[Pixel coordinate grounding data]
-- Opening Marker --
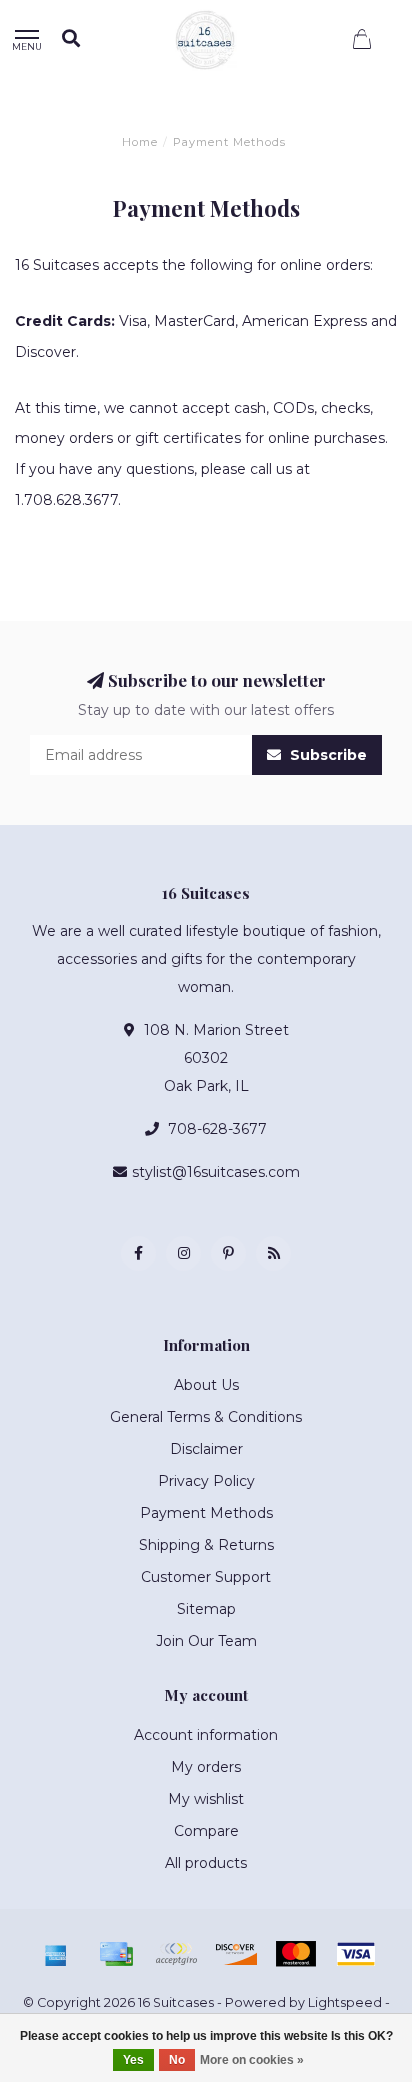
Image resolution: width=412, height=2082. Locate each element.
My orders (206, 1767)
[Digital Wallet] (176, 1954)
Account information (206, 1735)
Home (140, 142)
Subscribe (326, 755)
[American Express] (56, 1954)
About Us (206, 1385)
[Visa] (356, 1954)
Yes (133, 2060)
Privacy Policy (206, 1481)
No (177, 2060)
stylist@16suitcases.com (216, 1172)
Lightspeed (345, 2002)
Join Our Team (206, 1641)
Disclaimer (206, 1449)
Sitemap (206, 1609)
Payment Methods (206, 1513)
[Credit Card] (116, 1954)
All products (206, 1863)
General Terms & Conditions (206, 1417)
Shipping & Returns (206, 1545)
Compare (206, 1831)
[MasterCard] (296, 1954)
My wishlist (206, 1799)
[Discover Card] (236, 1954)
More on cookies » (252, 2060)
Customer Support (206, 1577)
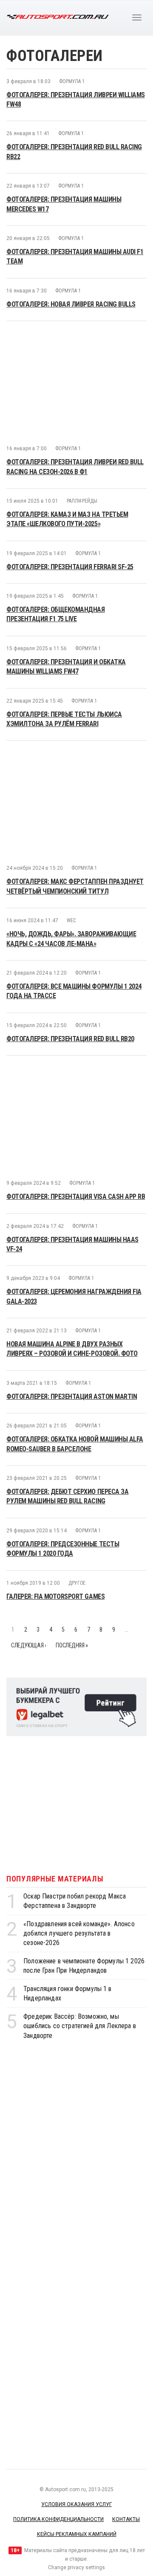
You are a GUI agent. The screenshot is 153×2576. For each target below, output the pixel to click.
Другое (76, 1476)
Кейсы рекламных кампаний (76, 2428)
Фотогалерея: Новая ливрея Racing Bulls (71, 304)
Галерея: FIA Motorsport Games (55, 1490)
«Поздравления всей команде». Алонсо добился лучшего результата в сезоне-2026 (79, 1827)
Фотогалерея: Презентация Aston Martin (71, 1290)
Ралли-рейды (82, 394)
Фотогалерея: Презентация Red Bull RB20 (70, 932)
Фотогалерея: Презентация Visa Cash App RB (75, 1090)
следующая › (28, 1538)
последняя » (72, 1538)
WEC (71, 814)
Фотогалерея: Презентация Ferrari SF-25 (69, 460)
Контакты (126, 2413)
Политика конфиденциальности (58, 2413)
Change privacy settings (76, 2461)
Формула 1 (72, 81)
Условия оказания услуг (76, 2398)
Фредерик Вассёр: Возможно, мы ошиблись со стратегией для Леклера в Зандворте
-- Closing Marker --
§ **TASK**: The entries are to be written out again exactly, without their pictures.

§ **ANSWER TO THIS PROBLEM**:
Image resolution: width=412, height=2082. Locate each element.
My orders (206, 1767)
[Digital Wallet] (176, 1954)
Account information (206, 1735)
Home (140, 142)
Subscribe (326, 755)
[American Express] (56, 1954)
About Us (206, 1385)
[Visa] (356, 1954)
Yes (133, 2060)
Privacy Policy (206, 1481)
No (177, 2060)
stylist@16suitcases.com (216, 1172)
Lightspeed (345, 2002)
Join Our Team (206, 1641)
Disclaimer (206, 1449)
Sitemap (206, 1609)
Payment Methods (206, 1513)
[Credit Card] (116, 1954)
All products (206, 1863)
General Terms & Conditions (206, 1417)
Shipping & Returns (206, 1545)
Compare (206, 1831)
[MasterCard] (296, 1954)
My wishlist (206, 1799)
[Discover Card] (236, 1954)
More on cookies » (252, 2060)
Customer Support (206, 1577)
You are a GUI agent. The screenshot is 153×2576. For each target below, output the pixel to click.
Другое (76, 1476)
Кейсы рекламных кампаний (76, 2428)
Фотогалерея: Новая ливрея Racing Bulls (71, 304)
Галерея: FIA Motorsport Games (55, 1490)
«Поздравления всей команде». Алонсо добился лучшего результата в сезоне-2026 (79, 1827)
Фотогалерея: Презентация Aston Martin (71, 1290)
Ралли-рейды (82, 394)
Фотогалерея: Презентация Red Bull RB20 (70, 932)
Фотогалерея: Презентация Visa Cash App RB (75, 1090)
следующая › (28, 1538)
последняя » (72, 1538)
WEC (71, 814)
Фотогалерея: Презентация Ferrari SF-25 (69, 460)
Контакты (126, 2413)
Политика конфиденциальности (58, 2413)
Change privacy settings (76, 2461)
Формула 1 (72, 81)
Условия оказания услуг (76, 2398)
Фредерик Вассёр: Возможно, мы ошиблись со стратегией для Леклера в Зандворте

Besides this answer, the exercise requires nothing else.